What this task involves:
When the line containing "Storyhoarder (55, 899)" is found in the data below, copy it and each line after it through the line containing "New profile posts (57, 49)", exactly and with no others.

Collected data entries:
════════

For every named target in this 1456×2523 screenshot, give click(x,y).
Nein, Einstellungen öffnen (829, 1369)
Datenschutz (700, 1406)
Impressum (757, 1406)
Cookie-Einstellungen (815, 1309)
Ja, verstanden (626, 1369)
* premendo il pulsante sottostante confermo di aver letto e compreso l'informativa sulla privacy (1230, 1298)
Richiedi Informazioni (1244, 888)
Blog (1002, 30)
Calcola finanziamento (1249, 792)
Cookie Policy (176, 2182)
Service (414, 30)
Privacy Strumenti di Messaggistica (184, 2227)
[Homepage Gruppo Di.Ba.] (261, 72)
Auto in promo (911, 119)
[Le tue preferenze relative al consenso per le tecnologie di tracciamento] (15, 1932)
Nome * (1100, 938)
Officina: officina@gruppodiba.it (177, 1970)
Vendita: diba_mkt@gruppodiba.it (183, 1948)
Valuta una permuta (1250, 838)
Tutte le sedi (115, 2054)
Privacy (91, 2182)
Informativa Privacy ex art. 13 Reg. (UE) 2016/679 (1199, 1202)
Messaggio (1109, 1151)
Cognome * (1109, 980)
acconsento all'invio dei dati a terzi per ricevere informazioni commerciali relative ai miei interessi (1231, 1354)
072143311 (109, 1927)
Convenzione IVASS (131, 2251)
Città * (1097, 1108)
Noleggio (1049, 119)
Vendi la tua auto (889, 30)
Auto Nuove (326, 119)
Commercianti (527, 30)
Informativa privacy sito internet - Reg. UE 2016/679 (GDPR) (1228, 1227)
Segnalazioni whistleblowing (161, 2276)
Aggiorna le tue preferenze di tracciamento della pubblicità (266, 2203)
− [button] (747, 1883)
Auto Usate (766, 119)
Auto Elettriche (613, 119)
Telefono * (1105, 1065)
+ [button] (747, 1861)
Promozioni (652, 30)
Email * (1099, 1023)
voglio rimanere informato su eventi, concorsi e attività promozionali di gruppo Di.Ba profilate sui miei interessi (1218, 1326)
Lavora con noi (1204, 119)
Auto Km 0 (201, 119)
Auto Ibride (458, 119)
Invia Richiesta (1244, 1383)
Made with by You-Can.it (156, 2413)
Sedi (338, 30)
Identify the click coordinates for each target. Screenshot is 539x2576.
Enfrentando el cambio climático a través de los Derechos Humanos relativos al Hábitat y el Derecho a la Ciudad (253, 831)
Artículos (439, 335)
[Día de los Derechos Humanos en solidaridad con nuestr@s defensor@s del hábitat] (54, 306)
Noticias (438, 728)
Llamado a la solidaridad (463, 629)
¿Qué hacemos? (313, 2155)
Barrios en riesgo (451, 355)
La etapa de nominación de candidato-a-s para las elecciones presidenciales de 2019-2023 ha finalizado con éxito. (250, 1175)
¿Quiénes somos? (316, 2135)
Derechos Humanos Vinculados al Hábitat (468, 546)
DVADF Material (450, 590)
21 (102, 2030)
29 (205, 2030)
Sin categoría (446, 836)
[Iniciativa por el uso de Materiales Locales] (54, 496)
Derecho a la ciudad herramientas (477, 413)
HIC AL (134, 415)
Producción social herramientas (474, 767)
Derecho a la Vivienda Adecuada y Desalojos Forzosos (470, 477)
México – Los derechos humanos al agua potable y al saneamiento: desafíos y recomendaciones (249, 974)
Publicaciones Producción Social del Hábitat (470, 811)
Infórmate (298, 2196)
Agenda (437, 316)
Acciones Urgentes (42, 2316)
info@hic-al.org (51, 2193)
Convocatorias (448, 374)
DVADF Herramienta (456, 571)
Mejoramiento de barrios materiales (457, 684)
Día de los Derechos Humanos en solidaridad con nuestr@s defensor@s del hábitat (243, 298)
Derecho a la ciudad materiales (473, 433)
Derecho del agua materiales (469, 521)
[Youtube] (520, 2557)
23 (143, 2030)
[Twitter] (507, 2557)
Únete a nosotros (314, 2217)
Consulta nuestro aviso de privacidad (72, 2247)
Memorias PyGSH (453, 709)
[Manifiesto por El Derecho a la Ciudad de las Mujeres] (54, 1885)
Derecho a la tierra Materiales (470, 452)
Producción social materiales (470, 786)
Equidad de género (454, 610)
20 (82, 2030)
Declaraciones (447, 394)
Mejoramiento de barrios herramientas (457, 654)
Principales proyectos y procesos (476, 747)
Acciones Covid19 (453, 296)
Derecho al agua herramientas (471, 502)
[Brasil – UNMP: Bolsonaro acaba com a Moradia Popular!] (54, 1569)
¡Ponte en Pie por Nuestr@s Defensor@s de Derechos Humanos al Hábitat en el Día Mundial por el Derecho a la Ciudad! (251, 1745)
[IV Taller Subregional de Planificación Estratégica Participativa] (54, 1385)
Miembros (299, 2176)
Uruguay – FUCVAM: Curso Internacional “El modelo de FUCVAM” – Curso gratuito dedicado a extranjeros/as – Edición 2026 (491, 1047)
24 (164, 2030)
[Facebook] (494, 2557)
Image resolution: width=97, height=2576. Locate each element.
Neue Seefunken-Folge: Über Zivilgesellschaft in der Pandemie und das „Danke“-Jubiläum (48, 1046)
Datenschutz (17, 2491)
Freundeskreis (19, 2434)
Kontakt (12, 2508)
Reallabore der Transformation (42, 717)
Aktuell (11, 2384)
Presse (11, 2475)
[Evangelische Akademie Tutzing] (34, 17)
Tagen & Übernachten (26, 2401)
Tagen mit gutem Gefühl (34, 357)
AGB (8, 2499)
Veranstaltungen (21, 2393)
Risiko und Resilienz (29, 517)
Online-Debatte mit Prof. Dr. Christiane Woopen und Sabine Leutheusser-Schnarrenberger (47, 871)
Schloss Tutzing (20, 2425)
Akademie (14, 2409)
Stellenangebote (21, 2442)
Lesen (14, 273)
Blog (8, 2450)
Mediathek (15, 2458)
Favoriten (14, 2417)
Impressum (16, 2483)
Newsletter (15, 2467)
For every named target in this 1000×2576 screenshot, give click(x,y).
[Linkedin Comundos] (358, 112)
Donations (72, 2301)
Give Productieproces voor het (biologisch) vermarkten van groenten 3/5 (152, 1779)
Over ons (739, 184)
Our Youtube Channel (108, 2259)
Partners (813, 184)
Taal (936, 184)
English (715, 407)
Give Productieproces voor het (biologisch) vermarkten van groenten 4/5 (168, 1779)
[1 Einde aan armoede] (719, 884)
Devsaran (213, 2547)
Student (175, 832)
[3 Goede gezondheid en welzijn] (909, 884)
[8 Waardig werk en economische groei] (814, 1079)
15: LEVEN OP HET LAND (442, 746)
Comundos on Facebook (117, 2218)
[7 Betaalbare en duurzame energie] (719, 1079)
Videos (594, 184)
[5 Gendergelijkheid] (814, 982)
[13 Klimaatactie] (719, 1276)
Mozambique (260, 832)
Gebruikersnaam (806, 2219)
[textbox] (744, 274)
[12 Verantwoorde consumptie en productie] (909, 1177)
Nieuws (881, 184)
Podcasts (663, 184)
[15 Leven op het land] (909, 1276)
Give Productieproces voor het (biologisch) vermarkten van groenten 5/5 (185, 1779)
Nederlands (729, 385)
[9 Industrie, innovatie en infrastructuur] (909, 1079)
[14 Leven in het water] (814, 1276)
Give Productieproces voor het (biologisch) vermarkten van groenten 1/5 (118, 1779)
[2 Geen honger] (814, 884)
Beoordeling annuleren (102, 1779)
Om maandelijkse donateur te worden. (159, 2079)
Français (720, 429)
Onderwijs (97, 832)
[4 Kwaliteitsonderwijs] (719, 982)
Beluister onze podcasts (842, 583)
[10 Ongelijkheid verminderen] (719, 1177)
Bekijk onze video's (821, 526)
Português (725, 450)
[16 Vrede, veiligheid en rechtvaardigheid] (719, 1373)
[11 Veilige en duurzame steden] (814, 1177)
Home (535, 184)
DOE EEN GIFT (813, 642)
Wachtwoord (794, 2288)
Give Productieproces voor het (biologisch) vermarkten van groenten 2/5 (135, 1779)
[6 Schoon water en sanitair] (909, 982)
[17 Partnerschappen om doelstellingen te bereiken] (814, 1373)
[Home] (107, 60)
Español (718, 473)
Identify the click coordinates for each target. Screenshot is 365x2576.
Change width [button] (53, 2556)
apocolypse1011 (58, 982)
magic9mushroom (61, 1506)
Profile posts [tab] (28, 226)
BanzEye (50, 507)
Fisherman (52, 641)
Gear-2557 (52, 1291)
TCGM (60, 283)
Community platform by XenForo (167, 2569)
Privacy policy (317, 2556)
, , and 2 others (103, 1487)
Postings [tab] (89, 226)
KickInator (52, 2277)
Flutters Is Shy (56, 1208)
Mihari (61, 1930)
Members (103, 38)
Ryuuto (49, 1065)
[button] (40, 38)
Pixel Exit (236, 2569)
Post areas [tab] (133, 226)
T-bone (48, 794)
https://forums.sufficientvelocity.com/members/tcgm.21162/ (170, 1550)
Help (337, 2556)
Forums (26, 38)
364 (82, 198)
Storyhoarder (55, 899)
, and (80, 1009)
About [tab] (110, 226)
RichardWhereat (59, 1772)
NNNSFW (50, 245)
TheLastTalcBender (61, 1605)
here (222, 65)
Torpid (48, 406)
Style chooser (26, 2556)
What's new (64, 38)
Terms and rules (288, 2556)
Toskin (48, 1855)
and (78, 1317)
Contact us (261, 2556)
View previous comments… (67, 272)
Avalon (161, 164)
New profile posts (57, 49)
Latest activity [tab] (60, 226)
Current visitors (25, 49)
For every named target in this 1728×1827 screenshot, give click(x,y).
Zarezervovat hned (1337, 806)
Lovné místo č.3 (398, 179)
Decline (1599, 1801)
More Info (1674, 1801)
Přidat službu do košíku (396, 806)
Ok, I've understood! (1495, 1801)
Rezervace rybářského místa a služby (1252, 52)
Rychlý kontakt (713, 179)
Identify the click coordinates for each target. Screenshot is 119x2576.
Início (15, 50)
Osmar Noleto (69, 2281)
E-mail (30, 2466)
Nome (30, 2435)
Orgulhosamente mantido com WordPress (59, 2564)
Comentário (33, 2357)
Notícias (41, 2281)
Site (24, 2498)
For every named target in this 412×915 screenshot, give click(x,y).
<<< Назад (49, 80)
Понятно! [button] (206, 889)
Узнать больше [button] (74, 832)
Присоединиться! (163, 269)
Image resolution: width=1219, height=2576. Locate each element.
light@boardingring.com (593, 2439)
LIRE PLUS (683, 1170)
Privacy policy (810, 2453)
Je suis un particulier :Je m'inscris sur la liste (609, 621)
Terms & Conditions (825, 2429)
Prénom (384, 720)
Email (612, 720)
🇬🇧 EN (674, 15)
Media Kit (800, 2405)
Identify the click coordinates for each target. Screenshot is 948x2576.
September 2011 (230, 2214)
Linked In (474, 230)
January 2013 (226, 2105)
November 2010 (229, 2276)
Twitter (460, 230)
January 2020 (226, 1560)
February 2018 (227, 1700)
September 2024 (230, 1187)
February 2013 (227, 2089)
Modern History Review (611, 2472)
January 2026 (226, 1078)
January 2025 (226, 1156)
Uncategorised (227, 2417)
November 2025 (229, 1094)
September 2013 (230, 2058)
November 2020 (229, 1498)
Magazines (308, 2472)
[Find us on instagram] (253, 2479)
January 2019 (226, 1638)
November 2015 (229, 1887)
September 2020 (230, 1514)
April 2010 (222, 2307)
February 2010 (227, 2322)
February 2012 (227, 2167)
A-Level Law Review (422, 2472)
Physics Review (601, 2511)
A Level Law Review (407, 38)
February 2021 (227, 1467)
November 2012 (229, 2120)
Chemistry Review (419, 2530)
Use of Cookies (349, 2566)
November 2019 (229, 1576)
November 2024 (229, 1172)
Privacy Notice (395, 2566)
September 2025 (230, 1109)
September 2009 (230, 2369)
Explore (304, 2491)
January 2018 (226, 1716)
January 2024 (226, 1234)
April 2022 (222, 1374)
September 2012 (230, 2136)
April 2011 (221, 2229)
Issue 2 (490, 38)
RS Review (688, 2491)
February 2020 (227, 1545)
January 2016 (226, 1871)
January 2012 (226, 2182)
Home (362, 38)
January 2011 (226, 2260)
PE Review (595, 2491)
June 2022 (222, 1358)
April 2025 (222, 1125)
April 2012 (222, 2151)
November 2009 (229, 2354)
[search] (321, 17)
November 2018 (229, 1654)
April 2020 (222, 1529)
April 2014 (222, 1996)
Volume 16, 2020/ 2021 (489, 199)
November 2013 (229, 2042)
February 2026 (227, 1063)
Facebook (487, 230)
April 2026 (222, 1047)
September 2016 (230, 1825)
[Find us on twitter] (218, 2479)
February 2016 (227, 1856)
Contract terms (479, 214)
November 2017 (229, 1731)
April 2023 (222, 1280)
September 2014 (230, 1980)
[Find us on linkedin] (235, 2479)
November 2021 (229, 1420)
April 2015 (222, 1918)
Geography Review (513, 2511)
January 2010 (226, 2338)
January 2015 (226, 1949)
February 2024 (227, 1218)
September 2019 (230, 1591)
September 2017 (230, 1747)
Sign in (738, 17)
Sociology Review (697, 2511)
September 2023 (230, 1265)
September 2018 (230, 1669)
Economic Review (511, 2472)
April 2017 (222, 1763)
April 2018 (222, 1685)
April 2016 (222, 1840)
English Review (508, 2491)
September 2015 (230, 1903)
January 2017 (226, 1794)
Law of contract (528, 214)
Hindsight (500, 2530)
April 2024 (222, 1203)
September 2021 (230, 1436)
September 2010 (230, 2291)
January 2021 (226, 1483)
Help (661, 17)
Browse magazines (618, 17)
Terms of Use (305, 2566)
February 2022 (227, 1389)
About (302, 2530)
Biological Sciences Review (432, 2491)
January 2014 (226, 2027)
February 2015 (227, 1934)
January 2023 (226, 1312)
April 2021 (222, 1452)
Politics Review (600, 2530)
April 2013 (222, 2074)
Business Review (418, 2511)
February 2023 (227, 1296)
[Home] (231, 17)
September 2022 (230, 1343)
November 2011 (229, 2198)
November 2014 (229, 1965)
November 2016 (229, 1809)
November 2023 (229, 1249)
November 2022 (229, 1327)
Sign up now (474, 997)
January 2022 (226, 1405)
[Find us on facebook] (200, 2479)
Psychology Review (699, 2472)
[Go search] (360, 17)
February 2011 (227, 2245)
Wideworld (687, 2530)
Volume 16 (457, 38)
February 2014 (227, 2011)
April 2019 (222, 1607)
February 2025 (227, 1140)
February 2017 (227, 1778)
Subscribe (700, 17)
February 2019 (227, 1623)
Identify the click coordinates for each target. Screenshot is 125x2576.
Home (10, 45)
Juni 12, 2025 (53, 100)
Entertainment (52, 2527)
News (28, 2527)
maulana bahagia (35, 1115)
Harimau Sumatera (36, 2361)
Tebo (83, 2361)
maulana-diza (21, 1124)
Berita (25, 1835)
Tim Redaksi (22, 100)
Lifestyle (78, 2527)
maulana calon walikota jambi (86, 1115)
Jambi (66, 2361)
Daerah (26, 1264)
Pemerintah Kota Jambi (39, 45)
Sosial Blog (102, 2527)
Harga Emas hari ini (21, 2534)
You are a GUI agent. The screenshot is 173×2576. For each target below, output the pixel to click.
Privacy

════════

Answer to this task:
Storyhoarder (55, 899)
, and (80, 1009)
About [tab] (110, 226)
RichardWhereat (59, 1772)
NNNSFW (50, 245)
TheLastTalcBender (61, 1605)
here (222, 65)
Torpid (48, 406)
Style chooser (26, 2556)
What's new (64, 38)
Terms and rules (288, 2556)
Toskin (48, 1855)
and (78, 1317)
Contact us (261, 2556)
View previous comments… (67, 272)
Avalon (161, 164)
New profile posts (57, 49)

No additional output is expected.